I am reading 5gb of XML file using the below code and processing that data into Database using spring dataJpa, this below is just sample logic we are closing the inpustream and aswell xsr object.
XMLInputFactory xf=XMLInputFactory.newInstance();
XMLStreamReader xsr=xf.createXMLStreamReader(new InputStreamReader(new FileInputStream("test.xml"))

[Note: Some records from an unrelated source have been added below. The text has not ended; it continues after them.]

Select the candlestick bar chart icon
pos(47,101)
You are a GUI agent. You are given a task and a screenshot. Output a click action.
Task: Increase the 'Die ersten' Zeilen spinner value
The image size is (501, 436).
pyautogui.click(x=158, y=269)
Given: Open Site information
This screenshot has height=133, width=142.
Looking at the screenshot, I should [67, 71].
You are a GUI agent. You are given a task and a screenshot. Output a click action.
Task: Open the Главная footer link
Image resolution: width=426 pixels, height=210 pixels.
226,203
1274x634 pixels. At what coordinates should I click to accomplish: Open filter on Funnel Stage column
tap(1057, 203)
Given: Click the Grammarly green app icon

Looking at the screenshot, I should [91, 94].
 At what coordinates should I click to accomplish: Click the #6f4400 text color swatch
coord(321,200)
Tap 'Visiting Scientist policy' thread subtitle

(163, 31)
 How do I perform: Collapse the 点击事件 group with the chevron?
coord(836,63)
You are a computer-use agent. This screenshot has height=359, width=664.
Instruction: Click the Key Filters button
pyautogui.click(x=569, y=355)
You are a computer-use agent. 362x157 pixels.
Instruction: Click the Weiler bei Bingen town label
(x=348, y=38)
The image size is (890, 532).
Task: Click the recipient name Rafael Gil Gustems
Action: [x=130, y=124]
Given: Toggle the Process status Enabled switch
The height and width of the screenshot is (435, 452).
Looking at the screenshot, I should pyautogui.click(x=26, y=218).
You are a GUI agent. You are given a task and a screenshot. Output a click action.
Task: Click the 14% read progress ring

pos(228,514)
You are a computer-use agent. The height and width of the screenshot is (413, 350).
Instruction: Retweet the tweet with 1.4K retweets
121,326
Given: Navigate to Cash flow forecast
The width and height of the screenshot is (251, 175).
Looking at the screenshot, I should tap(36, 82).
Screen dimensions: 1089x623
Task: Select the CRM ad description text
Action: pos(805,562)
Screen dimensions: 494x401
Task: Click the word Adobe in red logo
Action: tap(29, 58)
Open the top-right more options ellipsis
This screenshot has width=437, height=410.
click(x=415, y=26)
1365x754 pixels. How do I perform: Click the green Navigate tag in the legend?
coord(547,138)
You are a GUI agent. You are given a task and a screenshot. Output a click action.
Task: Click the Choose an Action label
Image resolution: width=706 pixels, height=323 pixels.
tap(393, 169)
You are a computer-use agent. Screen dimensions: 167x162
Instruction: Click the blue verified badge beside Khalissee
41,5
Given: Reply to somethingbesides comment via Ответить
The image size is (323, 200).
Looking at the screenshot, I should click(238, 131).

i have configured the max 8GB(ie -xms7000m and -xmx8000m) of heap memory But its getting the below hibernate heap issue when saving the data. it inserted around 700000 data total of 2100000
[dispatcherServlet] : Servlet.service() for servlet [dispatcherServlet] in context with path [] threw exception [Handler dispatch failed; nested exception is java.lang.OutOfMemoryError: Java heap space] with root cause
java.lang.OutOfMemoryError: Java heap space
at java.base/java.util.IdentityHashMap.resize(IdentityHashMap.java:472) ~[na:na]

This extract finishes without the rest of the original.